# What is the equation for an ellipse given 3 points and the tangent line at those points?

Does anyone know how to find this? I know I have enough information to uniquely generate an ellipse (you only need five points for a conic, I have three plus the slopes or tangents at those points which count as points), but my problem is trying to solve the system of equations that include the derivatives that blow up to infinity because one of the tangents is vertical.

Here are my points and the tangents associated with them.

\begin{align} P_1&=(0,-3);\ \ m_1=+1\\ P_2&=(1,\pm0);\ \ m_2=\infty \; \; \text{i.e. $(x=1)$}\\ P_3&=(0,+3);\ \ m_3=-1\\ \end{align}

Thank you for helping to solve this problem!
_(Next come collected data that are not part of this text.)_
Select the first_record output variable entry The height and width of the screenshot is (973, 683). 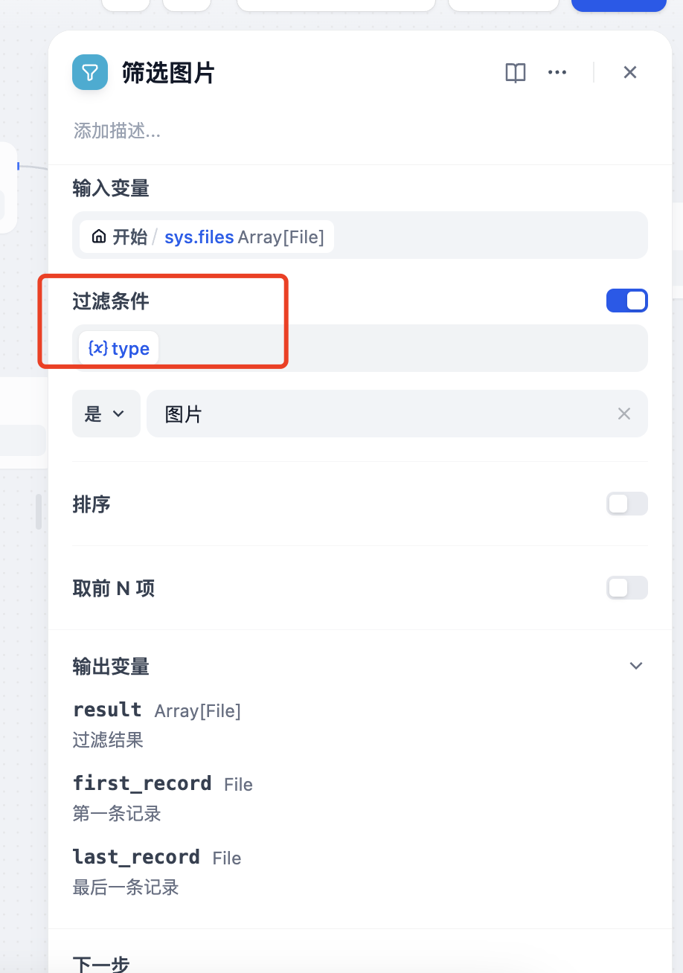tap(142, 783)
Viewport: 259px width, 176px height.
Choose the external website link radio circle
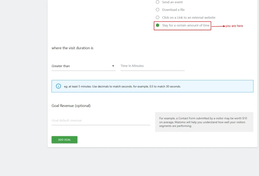(158, 17)
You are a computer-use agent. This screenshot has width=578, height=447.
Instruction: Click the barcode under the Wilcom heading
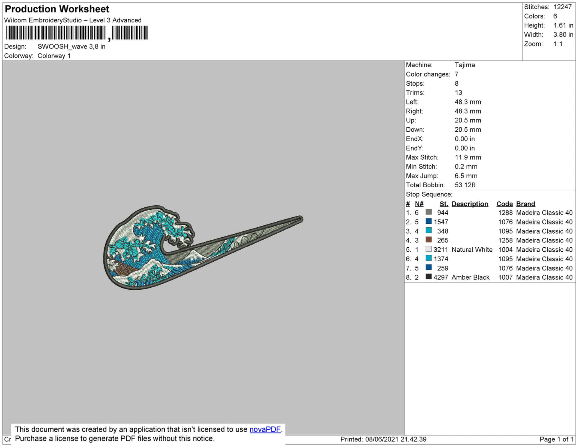(x=76, y=33)
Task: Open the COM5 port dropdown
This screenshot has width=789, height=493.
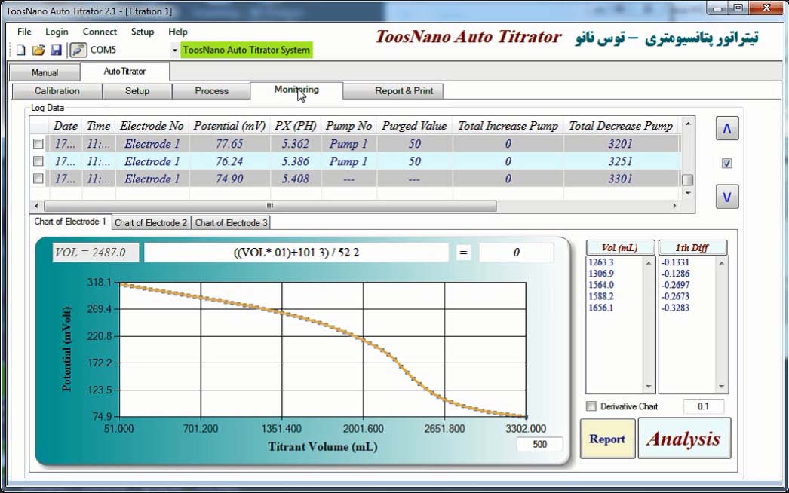Action: click(175, 51)
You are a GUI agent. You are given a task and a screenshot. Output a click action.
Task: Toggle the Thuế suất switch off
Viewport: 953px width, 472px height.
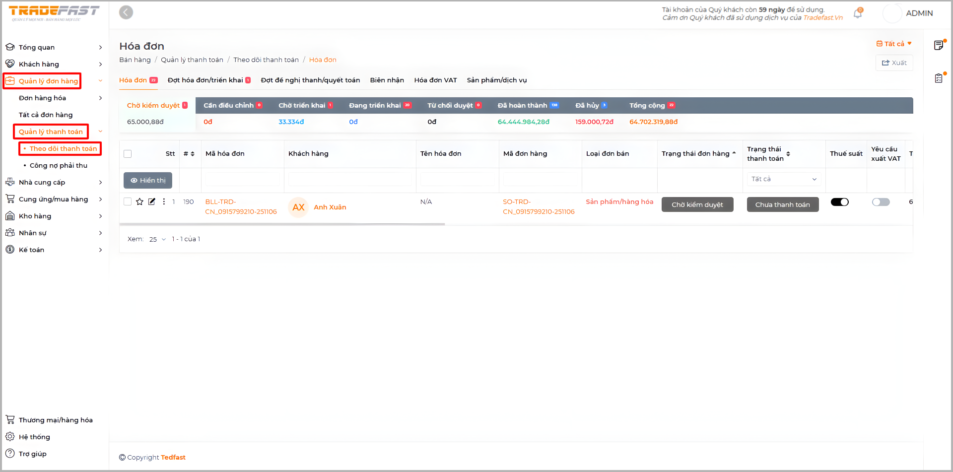(840, 202)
• Instead of derivatives ($dy/dx$), you can use differentials ($dx$ and $dy$) thusly: If this is the equation of the conic ... $$A x^2 + 2 B x y + C y^2 + 2 D x + 2 E y + F = 0$$ ... then this is the differential ... $$2 A x\;dx + 2 B ( x\;dy + y\;dx ) + 2 C y\;dy + 2 D\;dx + 2 E\;dy = 0$$ Now, you can make appropriate substitutions for the slopes without fear of blowing-up: \begin{align}m_1:&\quad dx = 1, dy = 1 \\ m_2:&\quad dx = 0, dy = 1 \\ m_3:&\quad dx = 1, dy = -1\end{align} (That said, the conic is determined using the 3 pts & only 2 tangents. So, you can just ignore the vertical.) – Blue Jan 26 '18 at 6:02
• @Blue However, it’s worth checking once you’ve computed the ellipse that the tangent at $P_2$ is vertical. – amd Jan 26 '18 at 22:23
• @amd: Yes, checking the third tangent (whichever one the "third" might be) is a good idea. I didn't say so in the comment (ran out of space), but you may notice that I did so in my determinant-based answer. – Blue Jan 26 '18 at 23:17

A computationally-expensive approach (that avoids solving a linear system of six unknowns with only five variables) is to consider that the equation of the conic through the points $P=(P_x, P_y)$, $Q=(Q_x,Q_y)$, $R=(R_x,R_y)$, $S=(S_x,S_y)$, $T=(T_x,T_y)$ is given by

$$\left|\begin{array}{c,c,c,c,c,c} x^2 & y^2 & x y & x & y & 1 \\ P_x^2 & P_y^2 & P_x P_y & P_x & P_y & 1 \\ Q_x^2 & Q_y^2 & Q_x Q_y & Q_x & Q_y & 1 \\ R_x^2 & R_y^2 & R_x R_y & R_x & R_y & 1 \\ S_x^2 & S_y^2 & S_x S_y & S_x & S_y & 1 \\ T_x^2 & T_y^2 & T_x T_y & T_x & T_y & 1 \\ \end{array}\right| = 0$$

You are given three points, say, $P = (0,-3)$, $Q = (1,0)$, $R=(0,3)$. You need two more. We can approximate them using small displacements along any two of the tangent lines. For instance, $$m_1 = 1: \;S = P + s\,(1,1) = (s,s-3) \qquad m_2 = \infty: T = Q + t\,(0,1) = (1,t)$$

Expanding the determinant with the help of a tool such as Mathematica, yields

$$-6 s t \left(\quad\begin{array}{c} (3+s+3t-st) x^2 + t(s-1) x y - (s-1) y^2 \\ + ( 6-10s-3t+st) x + 9 (s-1) \end{array}\quad\right)= 0$$

Using typical Calculus chicanery, we insist that $s$ and $t$ are merely small, not zero, so that we can divide them out of the equation ...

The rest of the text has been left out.